- [Task to complete] A faithful transcription of all lines below is the expected answer.

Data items
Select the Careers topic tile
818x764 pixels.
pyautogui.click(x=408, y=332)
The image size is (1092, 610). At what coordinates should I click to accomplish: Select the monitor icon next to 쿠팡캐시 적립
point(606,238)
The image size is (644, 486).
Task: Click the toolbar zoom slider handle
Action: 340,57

- [Response to the exercise]
Select the Careers topic tile
818x764 pixels.
pyautogui.click(x=408, y=332)
The image size is (1092, 610). At what coordinates should I click to accomplish: Select the monitor icon next to 쿠팡캐시 적립
point(606,238)
The image size is (644, 486).
Task: Click the toolbar zoom slider handle
Action: 340,57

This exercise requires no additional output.